Finalization of Minutes
- Within fifteen days from the date of the conclusion of the Meeting of the Board or the Committee, the draft Minutes thereof shall be circulated by hand or by speed post or by registered post or by courier or by e-mail or by any other recognised electronic means to all the members of the Board or the Committee, as on the date of the Meeting, for their comments.
- Proof of sending draft Minutes and its delivery shall be maintained by the company for such period as decided by the Board, which shall not be less than three years from the date of the Meeting.
- The Directors, whether present at the Meeting or not, shall communicate their comments, if any, in writing on the draft Minutes within seven days from the date of circulation thereof, so that the Minutes are finalized and entered in the Minutes Book within the specified time limit of thirty days.
- If any Director communicates his comments after the expiry of the said
- period of seven days, the Chairman, if so authorised by the Board, shall have the discretion to consider such comments.
Entry in the Minutes Book
- The date of entry of the Minutes in the Minutes Book shall be recorded by the Company Secretary.
- Minutes, once entered in the Minutes Book, shall not be altered. Any alteration in the Minutes as entered shall be made only by way of express approval of the Board at its subsequent Meeting at which the Minutes are noted by the Board and the fact of such alteration shall be recorded in the Minutes of such subsequent Meeting.

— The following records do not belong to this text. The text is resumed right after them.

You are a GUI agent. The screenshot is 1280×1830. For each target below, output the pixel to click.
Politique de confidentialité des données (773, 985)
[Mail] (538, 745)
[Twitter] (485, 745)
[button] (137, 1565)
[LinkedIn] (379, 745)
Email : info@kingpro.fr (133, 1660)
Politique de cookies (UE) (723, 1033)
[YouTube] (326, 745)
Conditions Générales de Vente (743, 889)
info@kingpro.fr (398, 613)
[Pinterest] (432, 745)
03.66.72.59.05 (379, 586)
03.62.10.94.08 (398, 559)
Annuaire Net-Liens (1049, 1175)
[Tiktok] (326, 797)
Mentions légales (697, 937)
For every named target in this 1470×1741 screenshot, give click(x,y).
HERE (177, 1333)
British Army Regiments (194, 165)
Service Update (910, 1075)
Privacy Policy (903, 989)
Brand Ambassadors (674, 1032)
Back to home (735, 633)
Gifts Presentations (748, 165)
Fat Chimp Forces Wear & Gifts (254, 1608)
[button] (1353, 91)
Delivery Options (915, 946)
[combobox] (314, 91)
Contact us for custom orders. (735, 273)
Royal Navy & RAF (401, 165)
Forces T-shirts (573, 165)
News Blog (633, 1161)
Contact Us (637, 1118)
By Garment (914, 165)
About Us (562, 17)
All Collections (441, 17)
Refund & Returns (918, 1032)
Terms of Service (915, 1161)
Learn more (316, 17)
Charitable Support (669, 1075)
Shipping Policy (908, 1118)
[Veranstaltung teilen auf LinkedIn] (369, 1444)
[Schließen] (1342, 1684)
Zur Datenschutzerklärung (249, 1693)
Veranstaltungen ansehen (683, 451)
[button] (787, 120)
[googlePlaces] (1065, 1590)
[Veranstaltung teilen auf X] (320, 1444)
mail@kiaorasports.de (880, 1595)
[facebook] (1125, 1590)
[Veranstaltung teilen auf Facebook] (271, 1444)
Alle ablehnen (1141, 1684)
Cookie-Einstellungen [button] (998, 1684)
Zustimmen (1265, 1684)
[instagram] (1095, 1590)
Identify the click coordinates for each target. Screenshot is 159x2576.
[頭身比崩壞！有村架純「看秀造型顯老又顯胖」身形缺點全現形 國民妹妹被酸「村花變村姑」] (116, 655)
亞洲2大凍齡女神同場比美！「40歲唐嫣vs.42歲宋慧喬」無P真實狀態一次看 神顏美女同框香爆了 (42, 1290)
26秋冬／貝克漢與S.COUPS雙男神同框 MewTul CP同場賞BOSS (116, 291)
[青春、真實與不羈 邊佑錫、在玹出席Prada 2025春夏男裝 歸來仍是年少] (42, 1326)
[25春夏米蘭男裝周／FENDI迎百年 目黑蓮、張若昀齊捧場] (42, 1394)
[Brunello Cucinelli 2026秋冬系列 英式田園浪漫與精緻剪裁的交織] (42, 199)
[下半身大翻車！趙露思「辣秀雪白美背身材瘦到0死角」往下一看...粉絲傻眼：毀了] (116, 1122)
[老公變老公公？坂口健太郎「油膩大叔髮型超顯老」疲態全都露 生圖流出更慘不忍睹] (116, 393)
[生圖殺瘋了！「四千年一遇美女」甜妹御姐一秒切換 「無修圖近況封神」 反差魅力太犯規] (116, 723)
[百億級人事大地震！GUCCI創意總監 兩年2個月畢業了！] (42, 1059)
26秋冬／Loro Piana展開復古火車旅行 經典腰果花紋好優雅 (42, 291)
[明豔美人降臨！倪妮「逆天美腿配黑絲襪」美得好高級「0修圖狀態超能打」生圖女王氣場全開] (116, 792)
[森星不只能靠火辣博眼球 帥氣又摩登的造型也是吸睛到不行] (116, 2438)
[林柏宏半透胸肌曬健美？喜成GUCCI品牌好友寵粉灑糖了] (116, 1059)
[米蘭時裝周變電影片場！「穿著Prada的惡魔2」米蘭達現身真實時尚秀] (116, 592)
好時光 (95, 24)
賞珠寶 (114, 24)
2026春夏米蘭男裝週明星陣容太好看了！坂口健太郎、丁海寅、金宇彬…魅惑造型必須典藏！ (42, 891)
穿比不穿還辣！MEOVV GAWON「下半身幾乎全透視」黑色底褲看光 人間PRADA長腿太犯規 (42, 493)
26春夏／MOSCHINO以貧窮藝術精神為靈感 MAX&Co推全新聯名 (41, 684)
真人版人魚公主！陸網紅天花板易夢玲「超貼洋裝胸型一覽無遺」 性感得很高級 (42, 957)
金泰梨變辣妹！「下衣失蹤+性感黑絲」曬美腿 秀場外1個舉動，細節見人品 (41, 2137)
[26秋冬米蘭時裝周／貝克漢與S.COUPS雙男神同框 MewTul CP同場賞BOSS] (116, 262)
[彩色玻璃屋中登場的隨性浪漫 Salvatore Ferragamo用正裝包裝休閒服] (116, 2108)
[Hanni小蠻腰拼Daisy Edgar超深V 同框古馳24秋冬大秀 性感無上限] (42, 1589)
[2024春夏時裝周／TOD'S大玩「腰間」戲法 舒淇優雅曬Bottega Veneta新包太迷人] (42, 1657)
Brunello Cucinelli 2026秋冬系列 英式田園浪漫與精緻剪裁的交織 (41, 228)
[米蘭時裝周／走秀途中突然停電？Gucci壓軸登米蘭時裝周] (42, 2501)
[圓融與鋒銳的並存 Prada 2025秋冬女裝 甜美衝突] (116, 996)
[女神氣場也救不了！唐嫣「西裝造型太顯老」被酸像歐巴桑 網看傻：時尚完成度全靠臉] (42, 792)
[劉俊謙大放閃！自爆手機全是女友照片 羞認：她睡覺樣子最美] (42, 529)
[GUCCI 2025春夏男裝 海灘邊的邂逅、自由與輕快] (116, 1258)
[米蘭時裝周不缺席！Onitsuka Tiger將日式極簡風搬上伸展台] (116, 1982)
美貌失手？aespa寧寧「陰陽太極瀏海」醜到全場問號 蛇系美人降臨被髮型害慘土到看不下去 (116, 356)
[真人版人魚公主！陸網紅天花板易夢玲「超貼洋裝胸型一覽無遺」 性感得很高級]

Signing and Dating of Minutes
- Minutes of the Meeting of the Board shall be signed and dated by the Chairman of the Meeting or by the Chairman of the next Meeting.
- The Chairman shall initial each page of the Minutes, sign the last page and append to such signature the date on which and the place where he has signed the Minutes.
- Minutes, once signed by the Chairman, shall not be altered, save as mentioned in this Standard.
Post Signing Requirements
- Minutes of all Meetings shall be preserved permanently in physical or in electronic form with Timestamp.
- Office copies of Notices, Agenda, Notes on Agenda and other related papers shall be preserved in good order in physical or in electronic form for as long as they remain current or for eight financial years, whichever is later and may be destroyed thereafter with the approval of the Board.
- The minute books of general meetings, shall be kept at the registered office of the company and shall be preserved permanently and kept in the custody of the company secretary or any director duly authorised by the board
- The minutes books of the Board and committee meetings shall be preserved permanently and kept in the custody of the company secretary of the company or any director duly authorized by the Board for the purpose and shall be kept in the registered office or such place as Board may decide.
Penalties & Punishments
· If any default is made in complying with the provisions of this section in respect of any meeting, the company shall be liable to a penalty of twenty-five thousand rupees and every officer of the company who is in default shall be liable to a penalty of five thousand rupees.
· If a person is found guilty of tampering with the minutes of the proceedings of meeting, he shall be punishable with imprisonment for a term which may extend to two years and with fine which shall not be less than twenty-five thousand rupees but which may extend to one lakh rupees.